§ WHAT IS REQUIRED
Take the lines below between the one holding "The width and height of the screenshot is (754, 695)." and the one holding "Task: Click the vertical scrollbar thumb", inclusive, and copy them exactly. Add nothing.

[Stored items]
== Segment start ==

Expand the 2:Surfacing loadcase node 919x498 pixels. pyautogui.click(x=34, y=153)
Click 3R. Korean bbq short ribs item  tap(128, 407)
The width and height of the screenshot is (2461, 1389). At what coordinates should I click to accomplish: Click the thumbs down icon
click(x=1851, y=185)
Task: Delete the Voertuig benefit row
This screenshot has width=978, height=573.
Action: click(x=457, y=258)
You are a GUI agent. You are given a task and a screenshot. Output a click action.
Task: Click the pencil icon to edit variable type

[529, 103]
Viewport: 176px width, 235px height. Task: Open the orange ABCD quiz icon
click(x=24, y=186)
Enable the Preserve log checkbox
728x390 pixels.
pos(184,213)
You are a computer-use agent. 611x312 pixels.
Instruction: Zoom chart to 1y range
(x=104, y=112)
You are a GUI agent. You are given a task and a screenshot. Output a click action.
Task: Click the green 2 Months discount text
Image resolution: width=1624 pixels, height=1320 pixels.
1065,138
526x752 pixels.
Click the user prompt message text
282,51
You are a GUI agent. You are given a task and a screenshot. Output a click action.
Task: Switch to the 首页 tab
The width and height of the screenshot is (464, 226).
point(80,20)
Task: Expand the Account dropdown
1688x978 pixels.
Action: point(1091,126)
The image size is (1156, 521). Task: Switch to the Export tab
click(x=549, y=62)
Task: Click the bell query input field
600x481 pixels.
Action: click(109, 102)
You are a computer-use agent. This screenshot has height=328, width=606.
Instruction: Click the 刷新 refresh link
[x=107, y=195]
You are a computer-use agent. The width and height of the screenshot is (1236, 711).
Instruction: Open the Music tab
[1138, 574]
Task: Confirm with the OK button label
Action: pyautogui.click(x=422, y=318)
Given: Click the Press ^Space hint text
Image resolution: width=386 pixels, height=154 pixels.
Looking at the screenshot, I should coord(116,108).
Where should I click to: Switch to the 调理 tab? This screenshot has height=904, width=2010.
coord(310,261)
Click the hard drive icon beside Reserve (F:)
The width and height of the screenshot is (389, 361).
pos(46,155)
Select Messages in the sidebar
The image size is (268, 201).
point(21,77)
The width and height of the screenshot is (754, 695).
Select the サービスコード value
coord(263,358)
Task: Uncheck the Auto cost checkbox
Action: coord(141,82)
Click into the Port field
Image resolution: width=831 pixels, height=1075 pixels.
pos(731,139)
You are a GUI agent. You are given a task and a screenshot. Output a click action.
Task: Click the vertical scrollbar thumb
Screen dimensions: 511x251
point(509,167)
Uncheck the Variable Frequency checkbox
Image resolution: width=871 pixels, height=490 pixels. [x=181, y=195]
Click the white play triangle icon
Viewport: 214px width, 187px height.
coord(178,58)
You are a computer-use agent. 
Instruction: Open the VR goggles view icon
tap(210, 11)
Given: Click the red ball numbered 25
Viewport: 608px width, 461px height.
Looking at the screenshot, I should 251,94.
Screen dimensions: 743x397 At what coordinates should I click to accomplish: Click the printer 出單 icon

== Segment end ==

§ YOUR RESPONSE
The width and height of the screenshot is (754, 695).
Select the サービスコード value
coord(263,358)
Task: Uncheck the Auto cost checkbox
Action: coord(141,82)
Click into the Port field
Image resolution: width=831 pixels, height=1075 pixels.
pos(731,139)
You are a GUI agent. You are given a task and a screenshot. Output a click action.
Task: Click the vertical scrollbar thumb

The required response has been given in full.